Answer
$\{-\frac{1}{4},\frac{3}{4}\}$
Work Step by Step
Add $\frac{3}{16}$ to both sides.
$x^2-\dfrac{1}{2}x-\dfrac{3}{16}+\dfrac{3}{16}=0+\dfrac{3}{16}$
Simplify.
$x^2-\dfrac{1}{2}x=\dfrac{3}{16}$
Complete the square by adding $\left(\dfrac{\frac{-1}{2}}{2}\right)^2=\frac{1}{16}$ to both sides.

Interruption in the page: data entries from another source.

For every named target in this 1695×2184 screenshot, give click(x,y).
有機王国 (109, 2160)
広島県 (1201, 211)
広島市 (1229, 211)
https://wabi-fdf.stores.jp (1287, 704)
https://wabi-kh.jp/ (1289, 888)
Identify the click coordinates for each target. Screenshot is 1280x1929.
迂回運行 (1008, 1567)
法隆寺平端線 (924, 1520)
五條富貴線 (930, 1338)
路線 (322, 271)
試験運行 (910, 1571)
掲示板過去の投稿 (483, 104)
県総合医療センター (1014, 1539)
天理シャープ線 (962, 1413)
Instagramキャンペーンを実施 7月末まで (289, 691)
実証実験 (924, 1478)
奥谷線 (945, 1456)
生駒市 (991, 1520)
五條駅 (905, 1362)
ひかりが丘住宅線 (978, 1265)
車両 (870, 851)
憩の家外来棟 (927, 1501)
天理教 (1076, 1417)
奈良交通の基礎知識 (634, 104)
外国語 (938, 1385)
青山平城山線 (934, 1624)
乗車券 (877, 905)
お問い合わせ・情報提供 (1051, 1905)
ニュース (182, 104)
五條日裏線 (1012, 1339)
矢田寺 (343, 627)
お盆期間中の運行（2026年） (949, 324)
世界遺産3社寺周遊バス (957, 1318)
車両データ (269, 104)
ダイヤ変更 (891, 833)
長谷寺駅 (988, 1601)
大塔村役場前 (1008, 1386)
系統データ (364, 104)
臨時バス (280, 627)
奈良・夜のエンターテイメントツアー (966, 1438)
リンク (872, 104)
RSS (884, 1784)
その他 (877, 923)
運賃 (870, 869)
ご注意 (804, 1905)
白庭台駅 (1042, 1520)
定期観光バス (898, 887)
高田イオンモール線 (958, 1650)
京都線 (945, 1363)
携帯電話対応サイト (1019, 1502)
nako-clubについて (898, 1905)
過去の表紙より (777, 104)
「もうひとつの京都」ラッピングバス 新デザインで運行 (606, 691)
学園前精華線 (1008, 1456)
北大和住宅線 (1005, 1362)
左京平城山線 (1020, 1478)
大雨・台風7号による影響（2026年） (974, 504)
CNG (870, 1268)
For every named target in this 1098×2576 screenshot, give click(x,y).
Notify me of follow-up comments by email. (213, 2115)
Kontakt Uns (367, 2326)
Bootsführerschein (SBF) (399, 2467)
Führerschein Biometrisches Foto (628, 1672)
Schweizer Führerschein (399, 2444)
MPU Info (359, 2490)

$x^2-\dfrac{1}{2}x+\dfrac{1}{16}=\dfrac{3}{16}+\dfrac{1}{16}$
Simplify.
$x^2-\dfrac{1}{2}x+\dfrac{1}{16}=\dfrac{3+1}{16}\\$
$\\x^2-\dfrac{1}{2}x+\dfrac{1}{16}=\dfrac{4}{16}\\$
$\\x^2-\dfrac{1}{2}x+\dfrac{1}{16}=\dfrac{1}{4}$
Factor on the left side.
$\left(x-\dfrac{1}{4}\right)^2=\dfrac{1}{4}$
Take the square root of both sides:
$x-\dfrac{1}{4}=\pm \sqrt {\dfrac{1}{4}}$
$x-\dfrac{1}{4}=\pm \dfrac{1}{2}$
Split the expression to obtain:
$x-\dfrac{1}{4}=\dfrac{1}{2}\quad $ or $\quad x-\dfrac{1}{4}=-\dfrac{1}{2}$
Add $\frac{1}{4}$ to both sides.
$x-\dfrac{1}{4}+\dfrac{1}{4}=\dfrac{1}{2}+\dfrac{1}{4}\quad$ or $\quad x-\dfrac{1}{4}+\dfrac{1}{4}=-\dfrac{1}{2}+\dfrac{1}{4}$
Simplify.
$x=\dfrac{3}{4}\quad $ or $\quad x=-\dfrac{1}{4}$
Hence, the solution set is $\{-\frac{1}{4},\frac{3}{4}\}$.